--- ACTIVITY ---
Everything from the line containing "Task: Click Sophia" to the last line of the records must be returned verbatim; nothing else belongs in the output.

= Beginning of Section =

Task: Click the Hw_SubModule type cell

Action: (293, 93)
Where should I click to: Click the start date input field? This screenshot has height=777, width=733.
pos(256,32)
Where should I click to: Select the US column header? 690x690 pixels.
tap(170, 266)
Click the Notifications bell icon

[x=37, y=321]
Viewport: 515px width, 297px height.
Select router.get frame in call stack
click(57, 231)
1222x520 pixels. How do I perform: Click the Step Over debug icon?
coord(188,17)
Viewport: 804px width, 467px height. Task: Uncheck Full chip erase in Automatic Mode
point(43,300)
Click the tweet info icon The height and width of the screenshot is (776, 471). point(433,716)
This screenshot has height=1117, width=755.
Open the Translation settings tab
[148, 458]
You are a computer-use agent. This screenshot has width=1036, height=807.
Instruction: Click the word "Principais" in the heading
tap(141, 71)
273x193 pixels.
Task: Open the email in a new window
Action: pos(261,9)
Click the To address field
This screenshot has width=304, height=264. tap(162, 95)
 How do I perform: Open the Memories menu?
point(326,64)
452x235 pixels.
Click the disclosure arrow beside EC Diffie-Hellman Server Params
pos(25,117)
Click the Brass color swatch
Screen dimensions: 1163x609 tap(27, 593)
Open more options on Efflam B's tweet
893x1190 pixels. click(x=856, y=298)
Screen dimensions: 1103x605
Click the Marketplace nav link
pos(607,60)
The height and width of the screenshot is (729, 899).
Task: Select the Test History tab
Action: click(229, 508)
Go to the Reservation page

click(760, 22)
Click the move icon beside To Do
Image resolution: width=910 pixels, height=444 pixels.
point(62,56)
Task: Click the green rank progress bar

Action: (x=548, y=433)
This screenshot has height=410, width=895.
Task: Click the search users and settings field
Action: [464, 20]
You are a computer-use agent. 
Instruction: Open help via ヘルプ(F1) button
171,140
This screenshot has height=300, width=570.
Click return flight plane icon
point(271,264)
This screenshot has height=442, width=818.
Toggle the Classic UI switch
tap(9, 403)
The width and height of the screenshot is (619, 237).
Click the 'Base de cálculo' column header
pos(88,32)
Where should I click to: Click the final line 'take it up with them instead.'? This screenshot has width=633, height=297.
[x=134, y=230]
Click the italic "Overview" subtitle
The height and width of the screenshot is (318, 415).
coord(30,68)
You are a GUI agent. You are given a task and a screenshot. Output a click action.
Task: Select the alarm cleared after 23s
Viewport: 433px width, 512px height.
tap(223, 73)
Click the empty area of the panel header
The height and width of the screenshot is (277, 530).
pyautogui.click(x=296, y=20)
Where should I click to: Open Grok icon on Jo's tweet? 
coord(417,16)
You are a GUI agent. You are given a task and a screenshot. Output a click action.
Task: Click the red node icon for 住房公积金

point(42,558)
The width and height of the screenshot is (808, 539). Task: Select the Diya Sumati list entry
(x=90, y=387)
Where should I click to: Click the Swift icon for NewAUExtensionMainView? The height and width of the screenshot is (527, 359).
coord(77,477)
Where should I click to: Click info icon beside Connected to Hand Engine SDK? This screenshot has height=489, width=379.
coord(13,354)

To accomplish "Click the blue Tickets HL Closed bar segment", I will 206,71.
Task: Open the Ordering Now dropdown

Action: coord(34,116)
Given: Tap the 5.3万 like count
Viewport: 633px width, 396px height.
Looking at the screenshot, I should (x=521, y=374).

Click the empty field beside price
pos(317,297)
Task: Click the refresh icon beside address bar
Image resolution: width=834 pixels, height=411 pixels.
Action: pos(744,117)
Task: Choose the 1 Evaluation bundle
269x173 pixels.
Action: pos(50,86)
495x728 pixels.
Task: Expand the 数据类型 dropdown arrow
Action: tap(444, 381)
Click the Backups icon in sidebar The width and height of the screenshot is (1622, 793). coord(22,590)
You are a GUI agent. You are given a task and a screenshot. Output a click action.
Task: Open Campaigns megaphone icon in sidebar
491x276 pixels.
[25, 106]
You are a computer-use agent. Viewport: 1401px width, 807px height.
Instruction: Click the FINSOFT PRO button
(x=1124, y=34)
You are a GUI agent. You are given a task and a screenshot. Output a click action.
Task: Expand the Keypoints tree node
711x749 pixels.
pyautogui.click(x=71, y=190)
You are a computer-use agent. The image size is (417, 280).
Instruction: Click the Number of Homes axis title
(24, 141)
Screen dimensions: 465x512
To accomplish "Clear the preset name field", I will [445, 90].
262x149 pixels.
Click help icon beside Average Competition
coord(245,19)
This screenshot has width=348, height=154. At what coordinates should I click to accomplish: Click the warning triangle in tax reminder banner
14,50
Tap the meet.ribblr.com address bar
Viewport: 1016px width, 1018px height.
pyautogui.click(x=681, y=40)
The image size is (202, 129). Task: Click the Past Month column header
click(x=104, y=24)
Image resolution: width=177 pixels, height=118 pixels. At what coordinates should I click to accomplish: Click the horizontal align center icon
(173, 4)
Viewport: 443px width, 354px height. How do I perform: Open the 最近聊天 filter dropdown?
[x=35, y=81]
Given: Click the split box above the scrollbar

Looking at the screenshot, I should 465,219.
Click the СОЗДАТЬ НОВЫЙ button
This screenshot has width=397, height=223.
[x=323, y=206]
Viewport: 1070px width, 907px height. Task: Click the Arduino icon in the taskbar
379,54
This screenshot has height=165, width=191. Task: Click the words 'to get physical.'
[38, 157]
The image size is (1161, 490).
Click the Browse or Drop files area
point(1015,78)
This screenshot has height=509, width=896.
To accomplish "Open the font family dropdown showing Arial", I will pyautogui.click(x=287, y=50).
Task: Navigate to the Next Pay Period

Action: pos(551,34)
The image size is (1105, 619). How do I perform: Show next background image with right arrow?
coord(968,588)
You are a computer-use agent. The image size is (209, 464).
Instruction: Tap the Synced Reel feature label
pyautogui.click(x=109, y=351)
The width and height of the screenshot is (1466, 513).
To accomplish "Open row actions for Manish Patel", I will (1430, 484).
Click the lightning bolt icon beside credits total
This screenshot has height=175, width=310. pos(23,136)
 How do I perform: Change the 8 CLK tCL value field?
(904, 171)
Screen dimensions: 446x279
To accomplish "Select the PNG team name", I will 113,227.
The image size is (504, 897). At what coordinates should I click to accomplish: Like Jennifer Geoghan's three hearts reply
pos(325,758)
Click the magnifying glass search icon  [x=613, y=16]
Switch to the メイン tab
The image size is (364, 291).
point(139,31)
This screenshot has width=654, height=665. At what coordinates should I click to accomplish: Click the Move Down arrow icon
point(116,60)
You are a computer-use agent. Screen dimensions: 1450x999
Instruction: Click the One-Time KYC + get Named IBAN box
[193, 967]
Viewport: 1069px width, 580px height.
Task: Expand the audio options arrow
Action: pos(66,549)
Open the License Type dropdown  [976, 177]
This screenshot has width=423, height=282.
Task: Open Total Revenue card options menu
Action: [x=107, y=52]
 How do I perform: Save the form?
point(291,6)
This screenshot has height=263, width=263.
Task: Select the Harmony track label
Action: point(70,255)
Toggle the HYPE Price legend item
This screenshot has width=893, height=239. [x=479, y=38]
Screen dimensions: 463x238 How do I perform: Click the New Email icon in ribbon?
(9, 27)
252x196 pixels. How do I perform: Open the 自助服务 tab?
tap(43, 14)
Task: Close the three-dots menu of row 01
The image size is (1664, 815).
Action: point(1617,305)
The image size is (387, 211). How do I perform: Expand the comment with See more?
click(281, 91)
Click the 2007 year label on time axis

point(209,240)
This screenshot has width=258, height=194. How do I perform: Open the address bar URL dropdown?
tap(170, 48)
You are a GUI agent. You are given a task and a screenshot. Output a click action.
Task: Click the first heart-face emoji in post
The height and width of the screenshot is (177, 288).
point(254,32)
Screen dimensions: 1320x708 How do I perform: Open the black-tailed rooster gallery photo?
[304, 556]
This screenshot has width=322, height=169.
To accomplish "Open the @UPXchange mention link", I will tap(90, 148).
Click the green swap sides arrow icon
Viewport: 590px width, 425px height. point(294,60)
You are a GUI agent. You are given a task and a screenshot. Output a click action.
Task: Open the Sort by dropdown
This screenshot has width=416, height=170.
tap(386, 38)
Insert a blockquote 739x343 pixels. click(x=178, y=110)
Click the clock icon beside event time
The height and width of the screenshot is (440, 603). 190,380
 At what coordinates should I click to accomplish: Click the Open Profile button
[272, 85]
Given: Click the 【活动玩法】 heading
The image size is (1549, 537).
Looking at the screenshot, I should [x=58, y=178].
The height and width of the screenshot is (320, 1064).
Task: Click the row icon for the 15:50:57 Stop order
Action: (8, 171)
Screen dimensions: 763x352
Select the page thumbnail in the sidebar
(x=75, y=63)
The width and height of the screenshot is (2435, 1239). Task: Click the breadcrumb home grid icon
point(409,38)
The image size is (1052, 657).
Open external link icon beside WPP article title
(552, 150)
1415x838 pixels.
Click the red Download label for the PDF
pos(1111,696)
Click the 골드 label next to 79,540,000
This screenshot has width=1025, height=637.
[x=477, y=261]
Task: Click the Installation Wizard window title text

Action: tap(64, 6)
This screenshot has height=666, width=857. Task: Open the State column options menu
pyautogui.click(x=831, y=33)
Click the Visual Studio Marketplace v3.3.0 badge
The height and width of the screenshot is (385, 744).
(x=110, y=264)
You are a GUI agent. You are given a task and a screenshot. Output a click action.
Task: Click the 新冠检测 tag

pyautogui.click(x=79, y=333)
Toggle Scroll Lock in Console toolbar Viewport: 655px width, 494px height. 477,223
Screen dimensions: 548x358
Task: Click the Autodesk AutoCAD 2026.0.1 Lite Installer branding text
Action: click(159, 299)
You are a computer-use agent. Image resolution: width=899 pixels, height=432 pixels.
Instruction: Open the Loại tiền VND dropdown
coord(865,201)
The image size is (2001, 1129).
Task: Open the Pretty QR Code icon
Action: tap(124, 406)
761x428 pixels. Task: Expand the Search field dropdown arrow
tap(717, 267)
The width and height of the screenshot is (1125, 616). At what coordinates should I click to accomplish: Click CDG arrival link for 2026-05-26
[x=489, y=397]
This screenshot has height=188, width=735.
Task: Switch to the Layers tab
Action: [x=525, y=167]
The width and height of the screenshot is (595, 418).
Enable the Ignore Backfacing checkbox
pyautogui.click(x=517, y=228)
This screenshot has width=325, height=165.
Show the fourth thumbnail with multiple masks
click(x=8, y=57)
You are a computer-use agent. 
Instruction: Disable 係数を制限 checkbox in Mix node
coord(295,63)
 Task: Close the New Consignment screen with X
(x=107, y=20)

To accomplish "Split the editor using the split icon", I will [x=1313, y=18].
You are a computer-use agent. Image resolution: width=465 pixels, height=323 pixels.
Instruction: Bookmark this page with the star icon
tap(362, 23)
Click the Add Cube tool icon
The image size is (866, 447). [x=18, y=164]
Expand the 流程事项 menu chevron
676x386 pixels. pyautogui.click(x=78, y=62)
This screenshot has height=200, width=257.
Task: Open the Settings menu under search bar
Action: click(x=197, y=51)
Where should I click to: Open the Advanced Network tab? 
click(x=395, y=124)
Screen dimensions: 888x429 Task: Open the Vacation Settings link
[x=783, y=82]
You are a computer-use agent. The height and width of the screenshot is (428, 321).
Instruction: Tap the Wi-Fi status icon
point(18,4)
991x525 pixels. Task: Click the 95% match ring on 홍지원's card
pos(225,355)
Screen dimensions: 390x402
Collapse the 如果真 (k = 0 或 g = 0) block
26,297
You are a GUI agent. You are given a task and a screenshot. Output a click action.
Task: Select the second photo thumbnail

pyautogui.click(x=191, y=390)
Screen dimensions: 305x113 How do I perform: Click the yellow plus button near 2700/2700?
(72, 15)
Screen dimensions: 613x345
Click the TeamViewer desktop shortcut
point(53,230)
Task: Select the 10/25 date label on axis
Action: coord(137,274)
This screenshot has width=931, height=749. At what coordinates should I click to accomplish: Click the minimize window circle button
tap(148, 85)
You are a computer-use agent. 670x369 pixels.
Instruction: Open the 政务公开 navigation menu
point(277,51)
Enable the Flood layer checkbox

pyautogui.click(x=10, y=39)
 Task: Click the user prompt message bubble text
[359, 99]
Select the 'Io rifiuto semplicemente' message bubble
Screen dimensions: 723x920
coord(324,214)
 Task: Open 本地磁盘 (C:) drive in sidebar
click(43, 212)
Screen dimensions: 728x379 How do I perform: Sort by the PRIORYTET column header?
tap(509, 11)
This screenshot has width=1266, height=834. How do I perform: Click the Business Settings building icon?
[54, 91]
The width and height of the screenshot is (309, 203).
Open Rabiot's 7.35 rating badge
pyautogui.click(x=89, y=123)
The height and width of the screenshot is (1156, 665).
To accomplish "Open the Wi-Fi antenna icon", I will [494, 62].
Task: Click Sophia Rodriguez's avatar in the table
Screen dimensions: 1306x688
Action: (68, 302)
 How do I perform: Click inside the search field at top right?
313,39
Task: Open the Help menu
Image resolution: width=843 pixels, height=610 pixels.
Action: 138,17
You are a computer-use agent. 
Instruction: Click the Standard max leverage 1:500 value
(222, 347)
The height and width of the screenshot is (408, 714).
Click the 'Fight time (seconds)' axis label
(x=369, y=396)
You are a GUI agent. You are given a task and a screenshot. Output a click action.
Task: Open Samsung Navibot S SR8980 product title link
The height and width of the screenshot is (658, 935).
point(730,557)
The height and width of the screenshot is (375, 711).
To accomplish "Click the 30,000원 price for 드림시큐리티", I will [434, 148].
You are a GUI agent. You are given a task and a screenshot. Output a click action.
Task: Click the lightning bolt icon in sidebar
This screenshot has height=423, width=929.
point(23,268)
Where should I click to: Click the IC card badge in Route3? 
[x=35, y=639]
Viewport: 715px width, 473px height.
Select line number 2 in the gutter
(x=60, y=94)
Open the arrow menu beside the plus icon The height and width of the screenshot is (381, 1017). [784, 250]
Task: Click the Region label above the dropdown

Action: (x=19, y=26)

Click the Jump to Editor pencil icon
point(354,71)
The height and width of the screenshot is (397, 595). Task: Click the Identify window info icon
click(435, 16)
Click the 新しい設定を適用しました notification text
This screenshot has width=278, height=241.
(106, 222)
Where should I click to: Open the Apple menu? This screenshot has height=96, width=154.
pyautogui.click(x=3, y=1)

= End of Section =

--- ANSWER TO THIS EXERCISE ---
Task: Click Sophia Rodriguez's avatar in the table
Screen dimensions: 1306x688
Action: (68, 302)
 How do I perform: Click inside the search field at top right?
313,39
Task: Open the Help menu
Image resolution: width=843 pixels, height=610 pixels.
Action: 138,17
You are a computer-use agent. 
Instruction: Click the Standard max leverage 1:500 value
(222, 347)
The height and width of the screenshot is (408, 714).
Click the 'Fight time (seconds)' axis label
(x=369, y=396)
You are a GUI agent. You are given a task and a screenshot. Output a click action.
Task: Open Samsung Navibot S SR8980 product title link
The height and width of the screenshot is (658, 935).
point(730,557)
The height and width of the screenshot is (375, 711).
To accomplish "Click the 30,000원 price for 드림시큐리티", I will [434, 148].
You are a GUI agent. You are given a task and a screenshot. Output a click action.
Task: Click the lightning bolt icon in sidebar
This screenshot has height=423, width=929.
point(23,268)
Where should I click to: Click the IC card badge in Route3? 
[x=35, y=639]
Viewport: 715px width, 473px height.
Select line number 2 in the gutter
(x=60, y=94)
Open the arrow menu beside the plus icon The height and width of the screenshot is (381, 1017). [784, 250]
Task: Click the Region label above the dropdown

Action: (x=19, y=26)

Click the Jump to Editor pencil icon
point(354,71)
The height and width of the screenshot is (397, 595). Task: Click the Identify window info icon
click(435, 16)
Click the 新しい設定を適用しました notification text
This screenshot has width=278, height=241.
(106, 222)
Where should I click to: Open the Apple menu? This screenshot has height=96, width=154.
pyautogui.click(x=3, y=1)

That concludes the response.